La demolición

Dalia vivía en un jardín de la novena planta de un bloque de apartamentos viejos. No había mucho espacio, pero le gustaba pasar las horas tomando el sol y cogiendo color. Le gustaban los molinillos de viento de colores que yacían clavados en la tierra; los había grandes y pequeños, con motivos y sin ellos, todos de muchos colores, como a ella le gustaban. Le encantaba moverse al son del viento y saborear los sonidos que traía del apartamento de abajo, procedentes de las horas de concentración de un joven estudiante de conservatorio.

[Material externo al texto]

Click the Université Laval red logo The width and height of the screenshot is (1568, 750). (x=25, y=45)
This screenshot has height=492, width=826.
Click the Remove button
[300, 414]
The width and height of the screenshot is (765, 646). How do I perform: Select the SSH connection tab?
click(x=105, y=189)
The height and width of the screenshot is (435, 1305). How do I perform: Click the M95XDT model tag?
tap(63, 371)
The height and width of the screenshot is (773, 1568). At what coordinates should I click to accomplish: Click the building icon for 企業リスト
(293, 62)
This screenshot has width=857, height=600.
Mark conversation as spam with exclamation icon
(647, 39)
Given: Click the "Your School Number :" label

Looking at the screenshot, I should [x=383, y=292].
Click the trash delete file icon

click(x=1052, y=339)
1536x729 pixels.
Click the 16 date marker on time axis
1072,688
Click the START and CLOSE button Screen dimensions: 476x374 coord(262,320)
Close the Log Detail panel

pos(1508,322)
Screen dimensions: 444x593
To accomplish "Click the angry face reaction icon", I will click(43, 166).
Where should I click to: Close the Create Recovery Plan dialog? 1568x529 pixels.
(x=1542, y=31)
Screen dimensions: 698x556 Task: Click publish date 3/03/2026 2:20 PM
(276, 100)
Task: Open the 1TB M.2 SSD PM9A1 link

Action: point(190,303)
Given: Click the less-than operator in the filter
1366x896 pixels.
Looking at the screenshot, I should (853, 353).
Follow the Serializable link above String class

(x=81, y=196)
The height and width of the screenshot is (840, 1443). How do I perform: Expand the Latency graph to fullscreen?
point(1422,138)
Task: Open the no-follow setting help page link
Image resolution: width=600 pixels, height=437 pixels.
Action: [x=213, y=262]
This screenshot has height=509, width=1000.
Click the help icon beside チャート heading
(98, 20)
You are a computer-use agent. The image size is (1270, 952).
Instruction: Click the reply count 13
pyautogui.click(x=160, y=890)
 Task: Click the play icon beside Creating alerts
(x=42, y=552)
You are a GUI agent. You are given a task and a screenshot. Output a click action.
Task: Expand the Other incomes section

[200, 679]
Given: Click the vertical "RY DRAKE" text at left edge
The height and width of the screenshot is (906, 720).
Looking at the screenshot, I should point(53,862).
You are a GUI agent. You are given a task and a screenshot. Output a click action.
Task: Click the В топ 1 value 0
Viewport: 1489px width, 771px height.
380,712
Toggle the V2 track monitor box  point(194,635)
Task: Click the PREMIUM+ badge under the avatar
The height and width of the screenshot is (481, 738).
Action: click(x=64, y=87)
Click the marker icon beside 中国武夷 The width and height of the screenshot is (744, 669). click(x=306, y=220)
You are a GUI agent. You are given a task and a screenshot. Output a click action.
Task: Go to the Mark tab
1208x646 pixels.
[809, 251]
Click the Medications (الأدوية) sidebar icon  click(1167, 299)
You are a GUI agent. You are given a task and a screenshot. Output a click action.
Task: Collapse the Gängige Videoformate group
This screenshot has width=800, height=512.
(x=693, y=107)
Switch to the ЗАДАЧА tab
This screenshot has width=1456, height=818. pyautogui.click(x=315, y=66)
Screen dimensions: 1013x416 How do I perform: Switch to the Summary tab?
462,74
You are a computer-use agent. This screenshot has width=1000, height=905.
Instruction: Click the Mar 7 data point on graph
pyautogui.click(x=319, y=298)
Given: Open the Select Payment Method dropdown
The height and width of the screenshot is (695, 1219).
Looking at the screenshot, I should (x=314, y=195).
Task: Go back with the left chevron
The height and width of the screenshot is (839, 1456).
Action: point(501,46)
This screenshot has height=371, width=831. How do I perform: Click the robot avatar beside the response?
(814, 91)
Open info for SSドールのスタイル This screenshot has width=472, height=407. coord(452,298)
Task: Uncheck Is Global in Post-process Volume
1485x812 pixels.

Todo transcurría con la anormalidad de siempre, hasta que un día sucedió lo que tenía que pasar: el edificio tenía casi setenta años de antigüedad y amenazaba con derrumbarse, por eso habían ordenado derruirlo y compensar a las familias con nuevas casas, un poco más lejos de allí, y una cantidad de dinero. Así que, un cinco de abril, las escaleras se llenaron de maletas, el ascensor no paraba de bajar y subir con bultos y muebles (los más imprescindibles), con recuerdos y con mochilas llenas de momentos inolvidables. El edificio se convirtió en una gran ciudad en movimiento. Algunos lloraban, otros berreaban, abandonando sus pasados y sus presentes más recientes y los que tendrían que venir después.

Pero Dalia no podía mudarse y no tuvo más remedio que esperar a la demolición.
Ella había echado sus raíces en el jardín.
Porque su dueña la había plantado ahí.
Para siempre.

Comentarios

Anónimo ha dicho que…
Esa sensibilidad un día te va a convertir en agua, fina y transparente. Cualquier ruido hará que vibres, formando ondas, y sólo tú decidirás cuánto abarcan esas ondas. Y si quieres que lo abarquen todo, sencillamente, lo harán. Ese será tu miedo.